**GIVEN EXERCISE**
Copy the lines starting at the one that contains "What do you see at coordinates (1607, 753)" and ending at the one that contains "I want to click on Tutorial, so", both included, with every character unchanged.

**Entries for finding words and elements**
_ _ _ _ _
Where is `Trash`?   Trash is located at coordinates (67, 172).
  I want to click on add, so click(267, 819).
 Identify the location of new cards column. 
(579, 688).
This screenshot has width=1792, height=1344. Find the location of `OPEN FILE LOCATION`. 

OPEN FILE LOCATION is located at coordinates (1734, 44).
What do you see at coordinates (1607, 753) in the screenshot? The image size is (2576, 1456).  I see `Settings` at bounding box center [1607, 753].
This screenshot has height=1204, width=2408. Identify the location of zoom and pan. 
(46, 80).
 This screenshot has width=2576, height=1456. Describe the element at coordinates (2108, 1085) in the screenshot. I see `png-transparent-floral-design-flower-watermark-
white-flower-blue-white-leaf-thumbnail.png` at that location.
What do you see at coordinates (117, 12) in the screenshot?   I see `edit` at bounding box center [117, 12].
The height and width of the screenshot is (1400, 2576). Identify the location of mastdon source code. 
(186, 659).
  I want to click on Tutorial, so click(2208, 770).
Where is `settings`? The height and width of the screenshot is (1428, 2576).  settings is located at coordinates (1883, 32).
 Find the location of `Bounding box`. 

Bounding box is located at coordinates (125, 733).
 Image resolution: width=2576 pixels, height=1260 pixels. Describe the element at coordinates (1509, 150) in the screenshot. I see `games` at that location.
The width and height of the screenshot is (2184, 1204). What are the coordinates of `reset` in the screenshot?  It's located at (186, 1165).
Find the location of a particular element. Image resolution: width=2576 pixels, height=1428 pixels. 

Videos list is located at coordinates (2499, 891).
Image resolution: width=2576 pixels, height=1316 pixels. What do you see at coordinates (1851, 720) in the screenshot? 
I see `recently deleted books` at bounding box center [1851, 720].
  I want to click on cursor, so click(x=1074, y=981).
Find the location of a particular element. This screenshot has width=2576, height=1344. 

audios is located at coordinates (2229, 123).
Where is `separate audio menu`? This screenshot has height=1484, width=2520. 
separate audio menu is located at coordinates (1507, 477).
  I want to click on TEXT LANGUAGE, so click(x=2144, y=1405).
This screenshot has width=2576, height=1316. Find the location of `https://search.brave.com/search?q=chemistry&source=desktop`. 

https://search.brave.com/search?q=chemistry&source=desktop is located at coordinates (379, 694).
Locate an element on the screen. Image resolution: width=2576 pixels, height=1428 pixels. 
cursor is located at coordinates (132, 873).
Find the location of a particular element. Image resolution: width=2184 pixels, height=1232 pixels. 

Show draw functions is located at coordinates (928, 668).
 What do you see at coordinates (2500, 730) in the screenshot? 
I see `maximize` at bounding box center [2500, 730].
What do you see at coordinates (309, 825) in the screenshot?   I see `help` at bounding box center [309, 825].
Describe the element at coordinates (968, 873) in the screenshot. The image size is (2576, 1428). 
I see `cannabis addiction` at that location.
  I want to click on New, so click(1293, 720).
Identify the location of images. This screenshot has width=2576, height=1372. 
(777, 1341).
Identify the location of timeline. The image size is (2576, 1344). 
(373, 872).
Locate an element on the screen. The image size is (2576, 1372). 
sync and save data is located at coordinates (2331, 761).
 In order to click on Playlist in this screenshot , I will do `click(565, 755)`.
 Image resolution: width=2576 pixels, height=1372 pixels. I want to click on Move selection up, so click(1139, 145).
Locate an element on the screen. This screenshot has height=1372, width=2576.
_ _ _ _ _
**ANSWER TO THIS EXERCISE**
What do you see at coordinates (1607, 753) in the screenshot? The image size is (2576, 1456).  I see `Settings` at bounding box center [1607, 753].
This screenshot has height=1204, width=2408. Identify the location of zoom and pan. 
(46, 80).
 This screenshot has width=2576, height=1456. Describe the element at coordinates (2108, 1085) in the screenshot. I see `png-transparent-floral-design-flower-watermark-
white-flower-blue-white-leaf-thumbnail.png` at that location.
What do you see at coordinates (117, 12) in the screenshot?   I see `edit` at bounding box center [117, 12].
The height and width of the screenshot is (1400, 2576). Identify the location of mastdon source code. 
(186, 659).
  I want to click on Tutorial, so click(2208, 770).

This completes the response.